Evaluating and Refining Strategies for Rheumatoid Arthritis Prevention in First Nations Communities

To the Editor:

We read the article entitled “The Impact of Rheumatoid Arthritis on First Nations and How We Can Work With Communities to Prevent It” by Hani El-Gabalawy1 with great interest. This paper discusses the high prevalence of rheumatoid arthritis (RA) among First Nations communities in North America, as well as the adverse results, such as early mortality. It is admirable that the study highlights the significance of gene-environment interactions in increasing the risk of getting RA. Such examples of these interactions include the high frequency of particular HLA alleles, such as HLA-DRB1*1402, and environmental factors, such as smoking and periodontal disease.2 It also underscores the need for preventive measures, with a special emphasis on the preclinical phase. We value the author’s insightful opinions on the thorough research of RA. Nonetheless, several limitations could be addressed for further improvement.

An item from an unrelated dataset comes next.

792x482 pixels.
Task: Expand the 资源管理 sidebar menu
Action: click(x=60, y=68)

First, the timing of intervention for RA prevention is one possible place that may require further improvement. Although the paper suggests a “point of no return” after which autoimmune processes become irreversible, it does not specify when this point might be and what its exact definition is. This ambiguity also creates debate on the optimal time to initiate preventive interventions (or on the potential resource waste of futile past-the-point interventions in the context of First Nations communities, where resources may be limited). Although the article suggests clinical trials with drugs such as methotrexate, abatacept, rituximab, and hydroxychloroquine have shown that they can delay the onset of RA rather than averting it completely, the article by El-Gabalawy1 still indicates that present treatment strategies start too late to stop entirely an autoimmune process. Therefore, we propose that future research particularly address prevention of RA in the stage of very early intervention (prearthritis phase3 or even earlier) that will help us identify and conceptualize this “critical point,” even if intervention at this stage is deemed as overtreatment. This requires further systemic and careful research to clarify, rather than concentrating too much on the stage of “imminent RA”1 (looming RA), which is likely past the immunological point of no return.

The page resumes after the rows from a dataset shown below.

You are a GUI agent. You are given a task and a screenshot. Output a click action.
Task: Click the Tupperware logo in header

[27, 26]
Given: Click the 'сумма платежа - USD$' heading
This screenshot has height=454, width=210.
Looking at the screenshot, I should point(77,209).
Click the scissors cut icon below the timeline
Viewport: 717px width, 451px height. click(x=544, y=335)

Additionally, the article by El-Gabalawy1 also underlines the importance of anticitrullinated peptide antibodies (ACPA) and other biomarkers in predicting future RA development.4 This indicates that the research by this team1 focuses on early detection and intervention, which is important for discovering the signals of RA. However, although there is evidence supporting a relationship between ACPA maturation and glycation changes with the onset of RA, transforming these biological markers into effective preventive measures remains a challenge for practical application. For example, the intervention approach of using dried blood spot technology to screen ACPA-positive individuals and then providing supplements like curcumin, omega-3, and vitamin D, although supported by animal models and human studies, still needs more clinical evidence to prove its practicability, pharmaceutical promotion possibilities, effectiveness, and safety, particularly in the First Nations population.

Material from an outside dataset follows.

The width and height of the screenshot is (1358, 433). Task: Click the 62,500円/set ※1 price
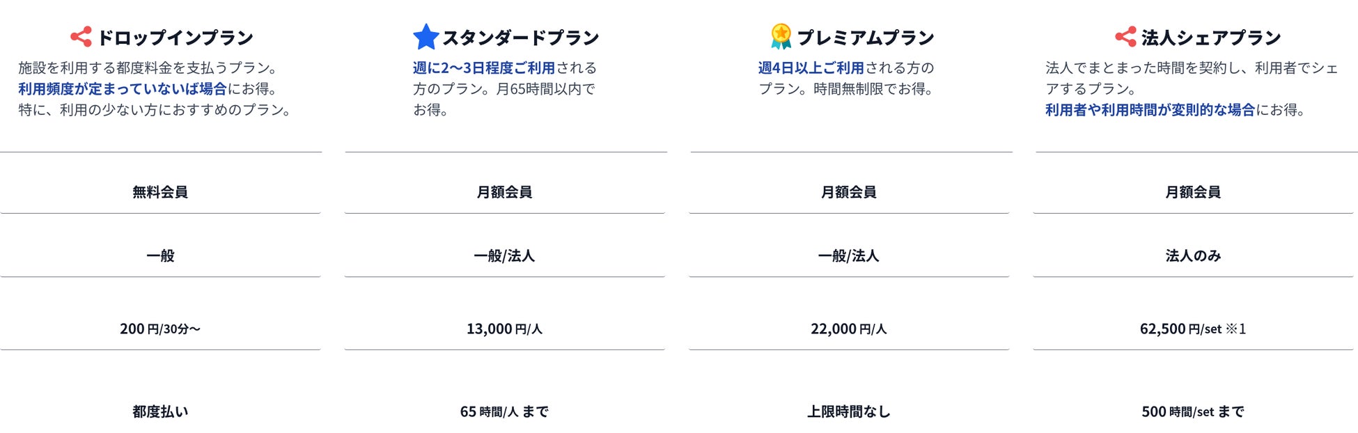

Another limitation shown in this article1 is that it fails to discuss extensively potential cultural barriers or sensitivities when working with First Nations communities. It mentions the need for trust, understanding, and mutual benefit in building long-term relationships with communities, but it does not explore how to better handle such concerns.5 For example, in our own experience conducting local screening for conditions such as Keshan disease in mountainous and ethnic minority areas of China,6 we encountered significant resistance, particularly in terms of language, religion, communication, and cultural practices. How should research be conducted within these vulnerable populations? How can informed consent (individual or collective) be obtained without affecting local communities? And how can mutual benefit be ensured?

Thus, the article by El-Gabalawy1 lacks a concise discussion on such potential ethical concerns7 for community engagement practices that could influence the onset and progression of RA, although the title includes the phrase, “how we can work with communities to prevent it.” For instance, obtaining informed consent from participants might involve more than just signing documents—perhaps the research team should undergo cultural sensitivity training beforehand to understand the history, traditions, and contemporary issues of the ethnic community involved in the study. Regarding public health support, social workers are arguably among the central players in the “community glue.”8 To establish confidence among local residents, we suggest community members like local social workers who have been strongly engaged in community activities for at least 5 to 10 years be actively involved at every stage of research, from problem identification to implementation and dissemination of results. These individuals must be familiar with the cultural norms, proficient in the local languages, and well-respected or trusted within the community. Further, involving Indigenous health professionals in culturally appropriate approaches for mobilizing or enlightening the community about the intervention plan will also make sense.9

To conclude, the research conducted by this team1 makes a significant contribution to RA research within First Nations communities. However, more detailed exploration is needed to enhance the discussion on the timing of intervention, feasibility of intervention approaches, potential ethical concerns for community engagement practices, pharmacetical promotion possibilities, and culture sensitivity training in First Nations communities. Our suggestions serve only as recommendations. We believe addressing the stated improvements might help the article offer more to its intended researchers in this field.